Le oí suspirar, fue un suspiro hondo y triste.
—La verdad, Cathy, no sé, no puedo decirte otra cosa, a mí no me ha dicho ni más ni menos que a ti, pero puedes estar segura de que tendrá un buen motivo.
—Pero ¿qué razón pudo tener para dejarnos así, sin una explicación siquiera? ¿No crees que era lo menos que podía haber hecho?
—No sé qué decirte.
—Si yo tuviera hijos, nunca los dejaría como nos ha dejado ella a nosotros. Nunca dejaría abandonados a mis cuatro hijos en una habitación cerrada, olvidándome de ellos.
—¿Pero no decías que no ibas a tener hijos?
—Chris, algún día bailaré en brazos de un marido que me querrá, y si desea de veras tener un hijo, a lo mejor accedo a tener uno.
—Sí, claro, ya sabía yo que cambiarías de idea en cuanto crecieras un poco.
—¿Crees de verdad que soy tan guapa como para que me quiera un hombre?

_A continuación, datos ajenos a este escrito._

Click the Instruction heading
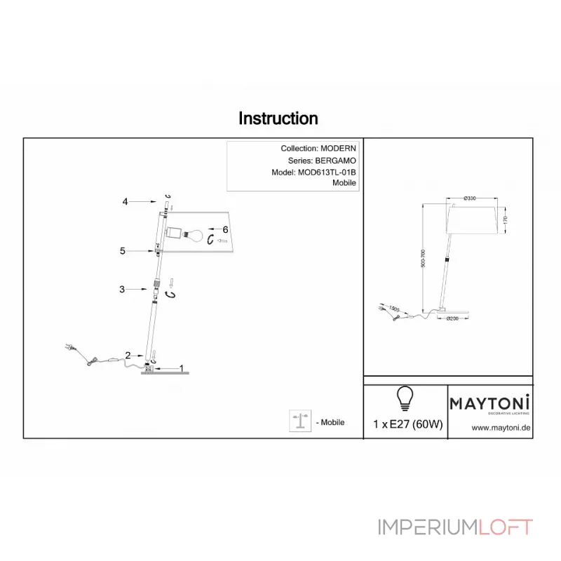[278, 119]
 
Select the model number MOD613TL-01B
[327, 172]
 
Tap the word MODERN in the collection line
[338, 149]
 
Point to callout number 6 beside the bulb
[225, 229]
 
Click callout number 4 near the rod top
[125, 202]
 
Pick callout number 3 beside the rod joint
[122, 289]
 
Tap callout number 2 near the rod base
[128, 355]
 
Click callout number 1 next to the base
[182, 367]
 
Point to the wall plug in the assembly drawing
[69, 347]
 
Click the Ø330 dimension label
[471, 198]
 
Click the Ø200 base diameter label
[454, 319]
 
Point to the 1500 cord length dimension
[395, 309]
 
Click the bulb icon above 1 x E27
[405, 398]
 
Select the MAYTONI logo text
[489, 403]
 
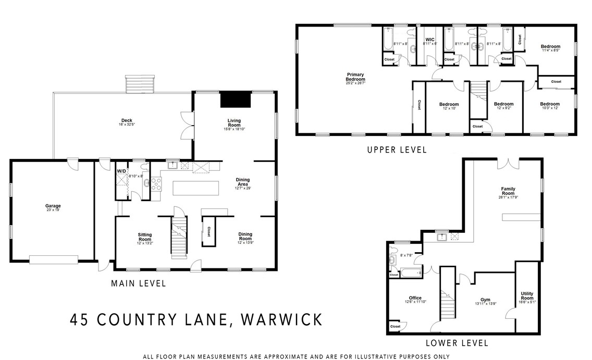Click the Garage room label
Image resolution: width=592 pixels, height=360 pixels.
53,206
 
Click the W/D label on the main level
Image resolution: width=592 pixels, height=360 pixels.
121,171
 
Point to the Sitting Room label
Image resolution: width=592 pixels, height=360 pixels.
144,237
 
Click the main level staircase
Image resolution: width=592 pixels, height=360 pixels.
179,237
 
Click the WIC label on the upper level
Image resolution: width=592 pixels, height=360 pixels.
430,40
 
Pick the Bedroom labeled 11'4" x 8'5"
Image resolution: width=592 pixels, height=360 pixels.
551,47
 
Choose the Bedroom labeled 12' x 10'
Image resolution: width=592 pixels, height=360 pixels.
448,104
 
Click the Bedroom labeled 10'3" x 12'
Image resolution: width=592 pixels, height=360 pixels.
549,104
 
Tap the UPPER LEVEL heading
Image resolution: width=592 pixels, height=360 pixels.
397,150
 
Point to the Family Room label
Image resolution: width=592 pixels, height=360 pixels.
508,191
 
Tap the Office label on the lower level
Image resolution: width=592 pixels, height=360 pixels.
415,298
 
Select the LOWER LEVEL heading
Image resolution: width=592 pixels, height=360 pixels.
457,343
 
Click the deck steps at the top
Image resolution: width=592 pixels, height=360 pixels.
140,83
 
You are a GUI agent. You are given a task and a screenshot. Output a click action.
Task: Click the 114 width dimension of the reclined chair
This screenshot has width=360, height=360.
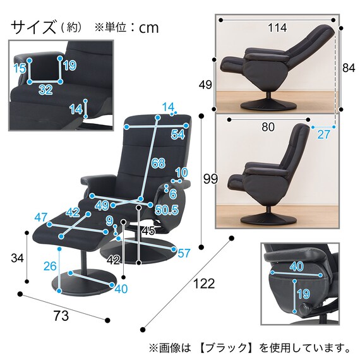click(276, 28)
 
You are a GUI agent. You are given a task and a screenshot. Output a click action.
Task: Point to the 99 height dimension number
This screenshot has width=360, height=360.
click(210, 180)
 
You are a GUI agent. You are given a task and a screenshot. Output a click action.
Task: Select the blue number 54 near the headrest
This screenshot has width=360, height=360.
click(177, 135)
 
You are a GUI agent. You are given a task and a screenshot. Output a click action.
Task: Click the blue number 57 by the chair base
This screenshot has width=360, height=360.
click(184, 254)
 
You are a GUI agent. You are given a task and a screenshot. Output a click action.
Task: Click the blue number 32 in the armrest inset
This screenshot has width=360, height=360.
click(45, 90)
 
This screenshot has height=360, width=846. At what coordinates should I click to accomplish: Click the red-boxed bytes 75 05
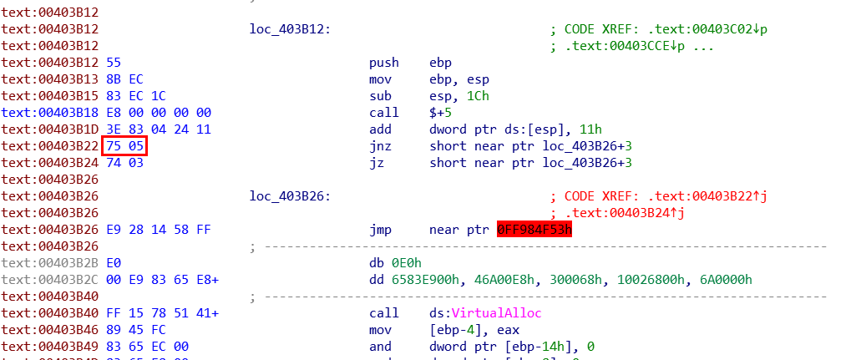[x=124, y=146]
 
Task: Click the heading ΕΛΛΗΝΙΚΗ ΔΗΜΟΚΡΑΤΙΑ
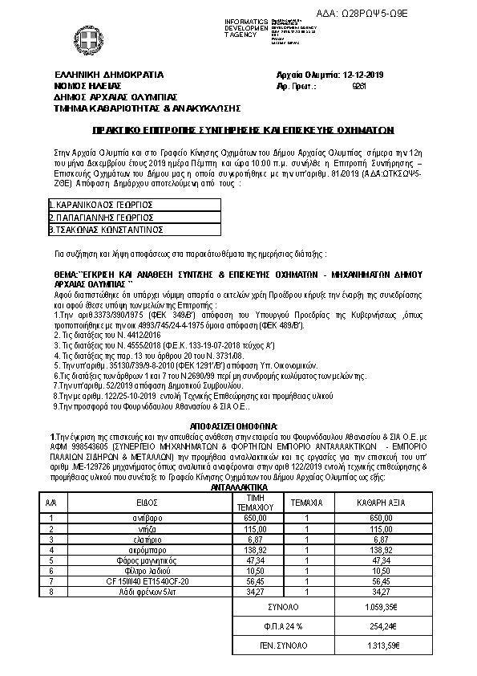[x=108, y=75]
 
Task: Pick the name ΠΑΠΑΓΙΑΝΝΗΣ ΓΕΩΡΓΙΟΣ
[x=102, y=217]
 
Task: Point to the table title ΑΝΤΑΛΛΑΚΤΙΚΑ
[x=238, y=487]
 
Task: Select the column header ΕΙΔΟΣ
[x=146, y=502]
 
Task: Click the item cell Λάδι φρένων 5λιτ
[x=145, y=591]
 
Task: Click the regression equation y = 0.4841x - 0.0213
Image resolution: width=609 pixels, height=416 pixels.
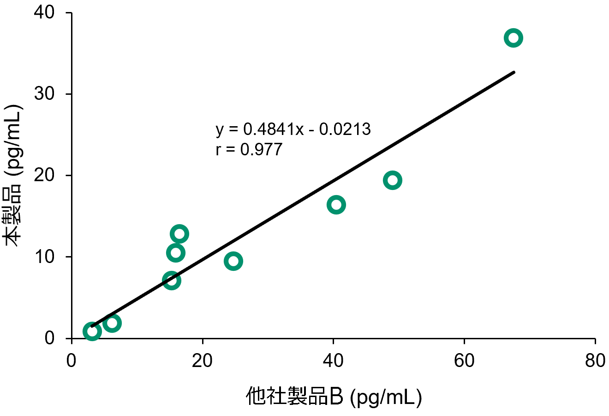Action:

—Eres guapa de sobra —decía esto como turbado.
—Chris, ¿te acuerdas cuando mamá nos dijo que es el dinero lo que hace girar el mundo? Pues yo creo que se equivoca.
—¿Sí? Pues piénsalo un poco más, ¿por qué no las dos cosas?
Lo pensé. Lo pensé mucho. Permanecí tendida mirando fijamente al techo, que era mi pista de baile, y pensé en la vida y en el amor, una y otra vez. Y de cada libro que había leído en mi vida saqué una cuenta llena de prudente filosofía, y las enhebré todas ellas en un rosario en el que iba a creer todo lo que me quedase de vida.
El amor, cuando llegase y llamara a mi puerta, sería suficiente para mí.
Y ese escritor desconocido que escribió que si se tiene fama no es suficiente, y que si se tiene dinero encima, tampoco es suficiente, y que si se tiene fama, y dinero, y además amor… sigue sin ser suficiente, bueno, pues la verdad es que sentí pena de él.